When November rolls around, many Jewish music and art lovers around the Puget Sound region often think about one thing as they prepare for Hanukkah and winter hibernation: KlezFest.
After taking a year off while Temple Beth Am, the host of the music festival, underwent construction on its Kehillah Center, KlezFest is back with many of the old sounds and activities attendees have come to expect, as well as some new ones, including a Russian component that debuts this year: Marina Belenky and New Age Flamenco, a quartet of conservatory-trained musicians from the former Soviet Union.
“We’re doing Russian gypsy songs, Russian folk songs, Ladino, some Hebrew — pretty much [an] international flavor,” says Belenky, former cantor at Temple De Hirsch Sinai, “but with a Jewish twist, of course.”
Joining Belenky are Oleg Ruvinov, a bassist (and occasional tuba player) who does most of the arrangements, Georgiy Babayan on lead and slide guitar, and rhythm guitarist Vidas Svagzdis.
The four (and often Belenky and Ruvinov as a duet), who play gigs together around town, many times in the Russian community, come from several former Soviet republics. Ruvinov and Babayan both hail from Baku, Azerbaijan, Svagzdis comes from the Ukraine, and Belenky from Russia. Their style tends toward “Gipsy Kings, Mediterranean, Greek — all these great tunes,” Belenky says.
Belenky herself has a rich musical history. Before emigrating to New York, she was sponsored by a cousin at a time when getting out of the Soviet Union was, at best, extremely difficult for a Jew — even one who knew very little about her history or religion —Belenky had been trained at the Rimsky Korsakov Conservatory in Leningrad.
Upon her arrival in the U.S., a cousin, who was a student at the Reform movement’s Hebrew Union College, asked her to sing alto in the High Holiday choir at his temple.
“I [didn’t] know Hebrew, I didn’t know English,” Belenky told him. “He said not to worry, it’s transliteration.”
And from there she fell in love with the liturgy. So she applied to enter HUC, studied the prayers and Hebrew language, became a Bat Mitzvah, and then completed her cantorial studies.
“It was the best thing ever, really. I knew it was just my destiny,” she says. “It’s my passion.”
Belenky spent several years at Temple De Hirsch Sinai before departing in 2005, and has since been working as a musician, both performing and teaching. These days, she often conducts services at the Summit at First Hill and performs at the Kline Galland Home, as well as at other private Jewish events, sometimes with her band mates in tow.

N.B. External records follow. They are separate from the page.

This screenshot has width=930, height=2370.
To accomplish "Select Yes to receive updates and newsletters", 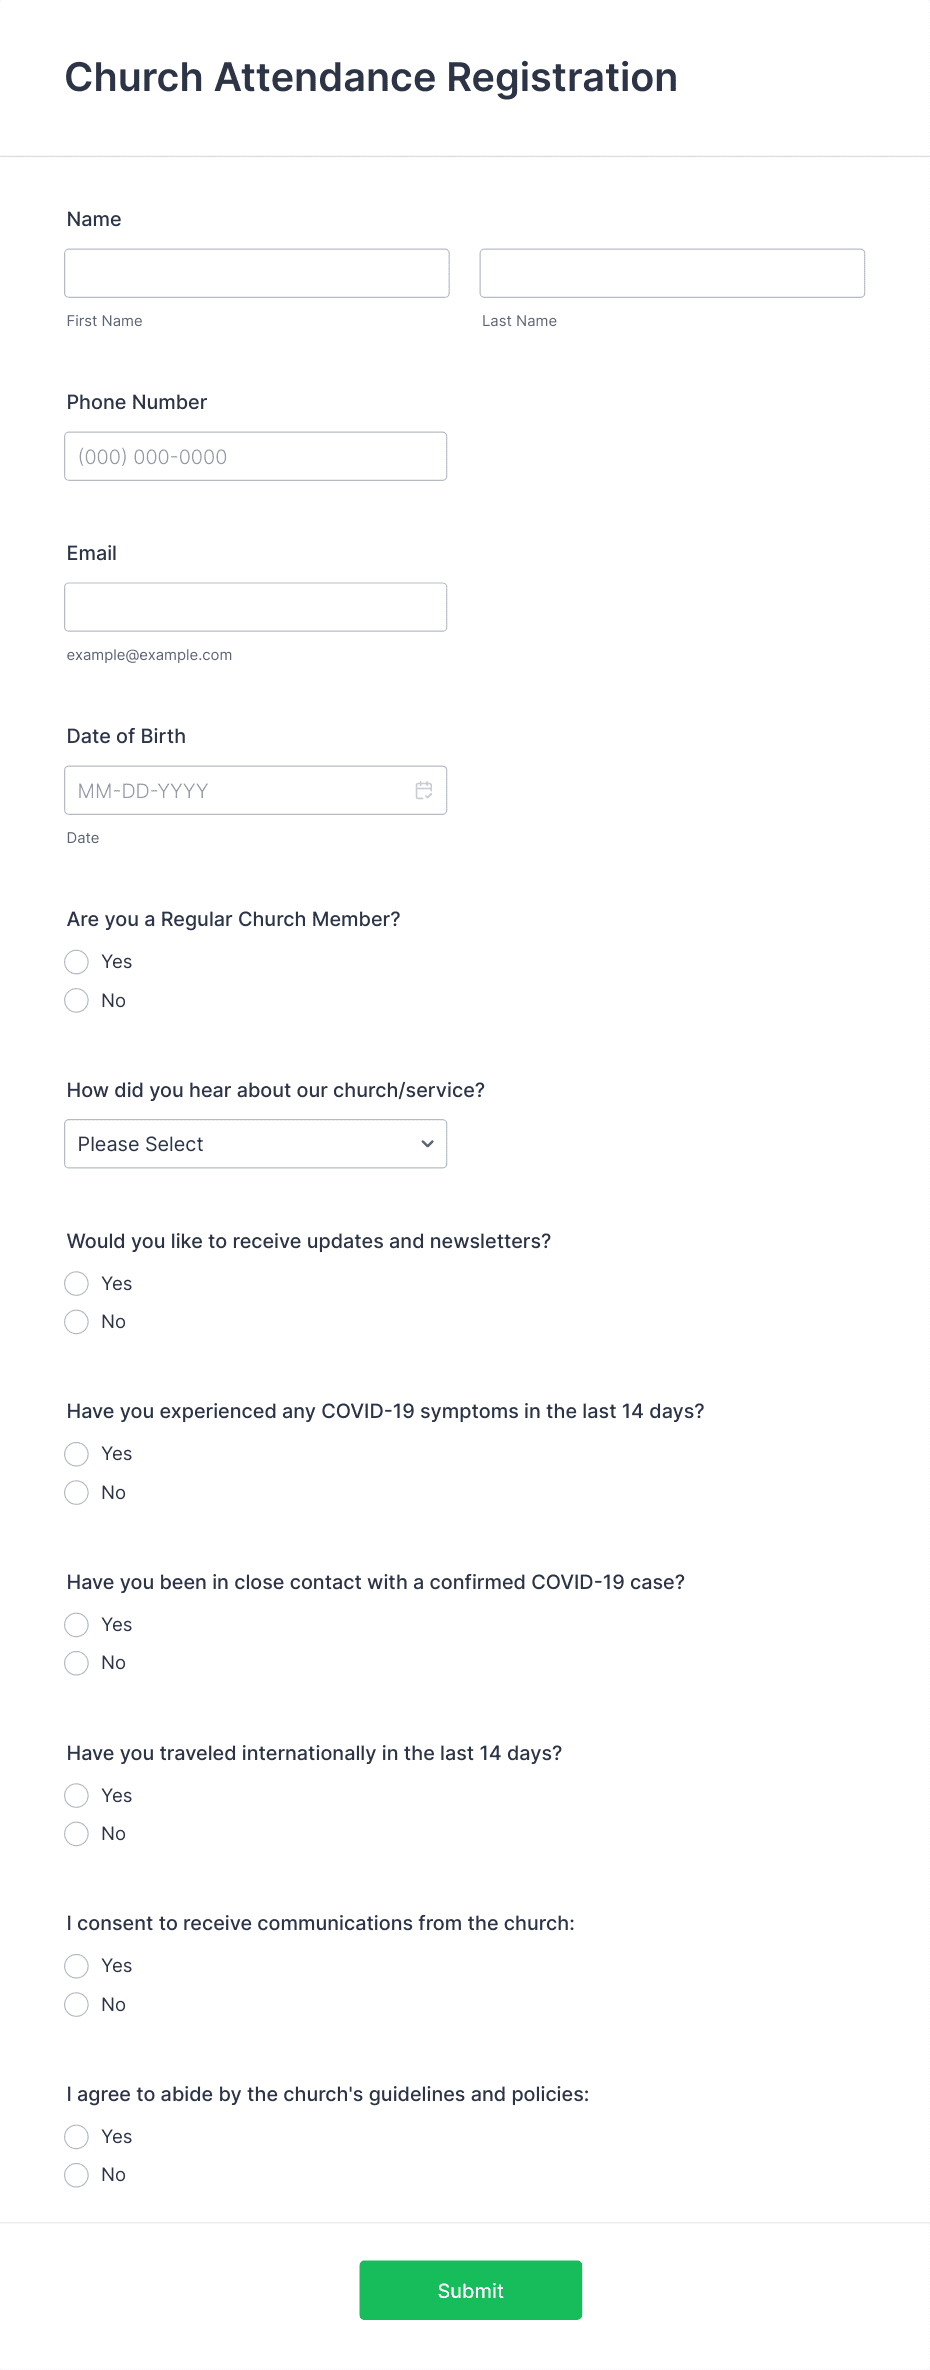I will pos(76,1283).
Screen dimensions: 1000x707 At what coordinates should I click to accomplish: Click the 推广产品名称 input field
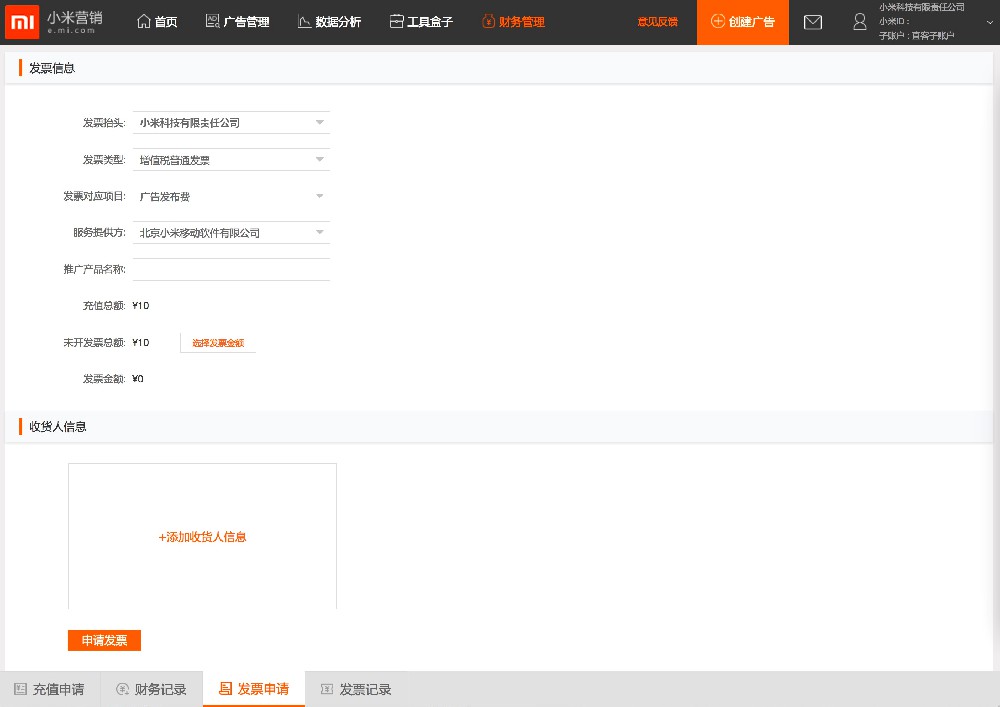coord(231,269)
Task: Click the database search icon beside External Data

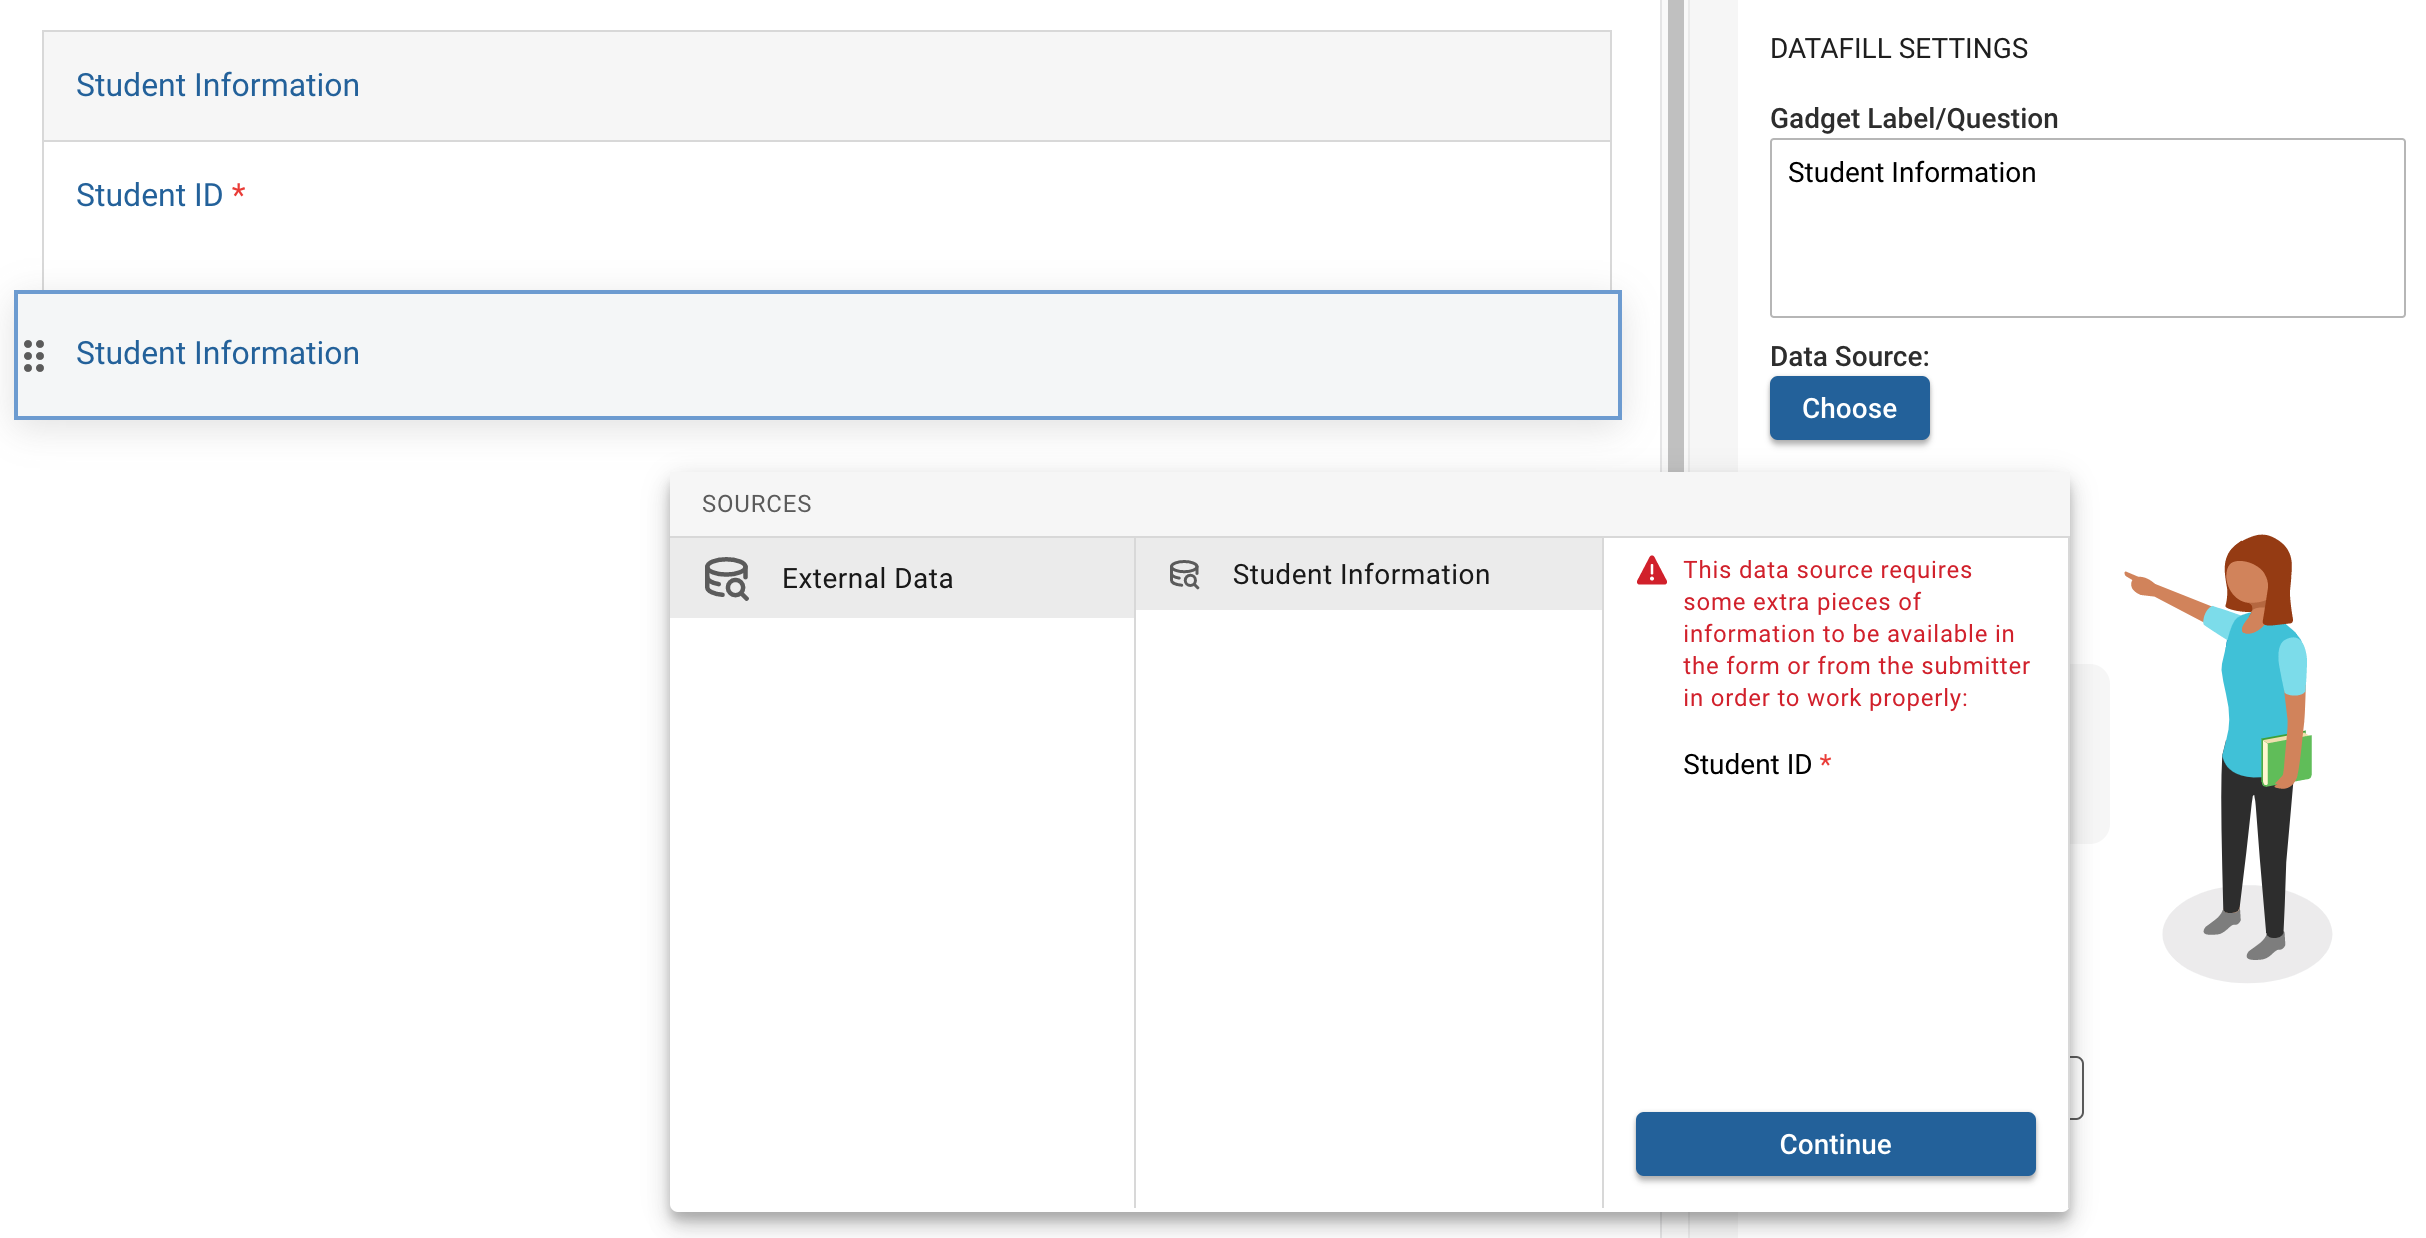Action: pyautogui.click(x=727, y=577)
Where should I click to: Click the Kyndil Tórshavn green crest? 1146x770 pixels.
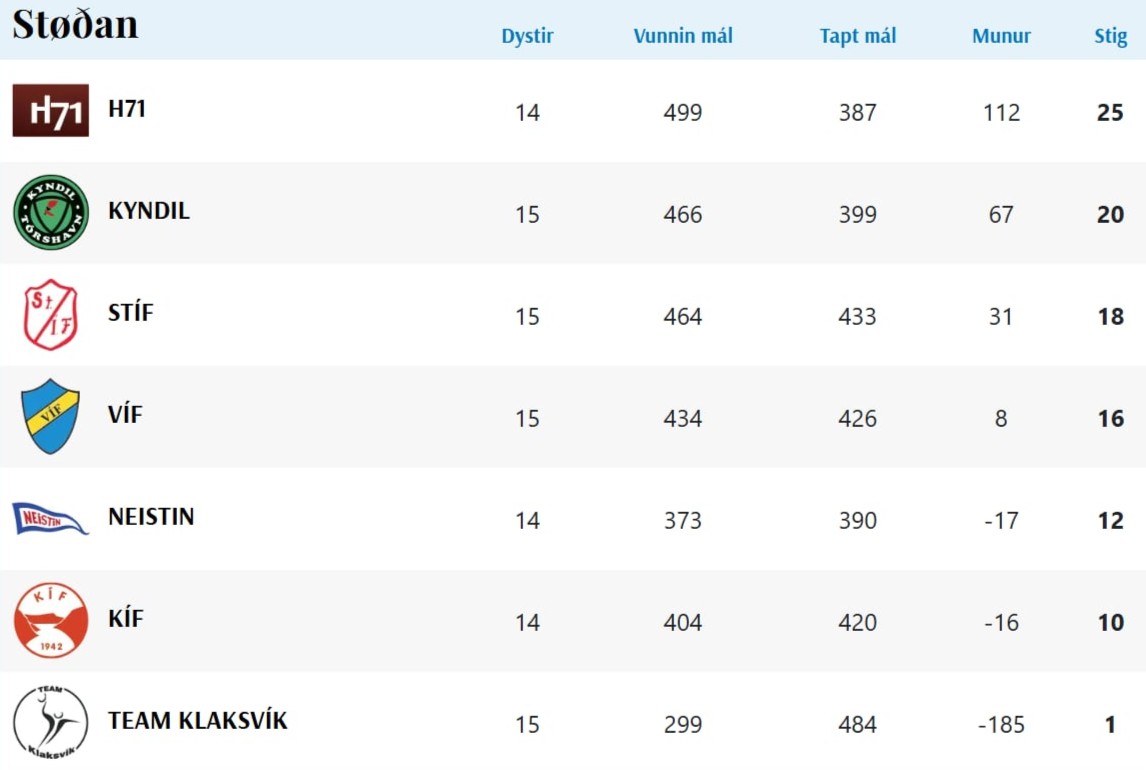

“I perform the weddings, lifecycles, baby namings,” she says, “and I’m more and more involved with the Russian community.”
So when Wendy Marcus, music director at Temple Beth Am and KlezFest’s organizer, asked Belenky to perform, she jumped at the opportunity.
“I am thrilled that we have a Russian component to our musical lineup, because I feel the Russian community has a really strong musical tradition,” Marcus says. Belenky in particular “has her own little fan club,” she added, with residents of the Summit even renting an Access bus together to come see her performance.
In addition to New Age Flamenco, the musical performers this year will be names familiar to past KlezFest attendees: the raucous KlezKats, the more jazz-like Shawn’s Kugel, and the eponymous KlezKids, which takes youngsters of all ages from all over the community, and teaches them to perform Klezmer, “because we want to ensure the survival of this lovely music,” Marcus says.
Besides the music, KlezFest will feature an arts fair and bazaar, Yiddish Bingo, and a quilting area that will include demonstrations for kids, family heirlooms, and the healing quilt designed by Barbara Binder Kadden and created by employees at the Jewish Federation of Greater Seattle after the shooting at their building in 2006.
And then there’s the pickled herring. That’s likely the first aroma that people will smell as they enter the gym at University Prep, with a tasting of the briny fish being offered.
“The kind that we’re getting is from Olson’s Scandinavian foods in Ballard,” says Marcus. “Aside from the Jews, the other people that can make pickled herring is the Swedes.”
Perhaps it’s a generational thing.
In the end, Marcus keeps the ticket prices low and the volume high because what she wants, more than anything else, is for people to have a good time.
“We have a lot of unaffiliated people show up to this thing, and what they see is the power of a good party,” Marcus says.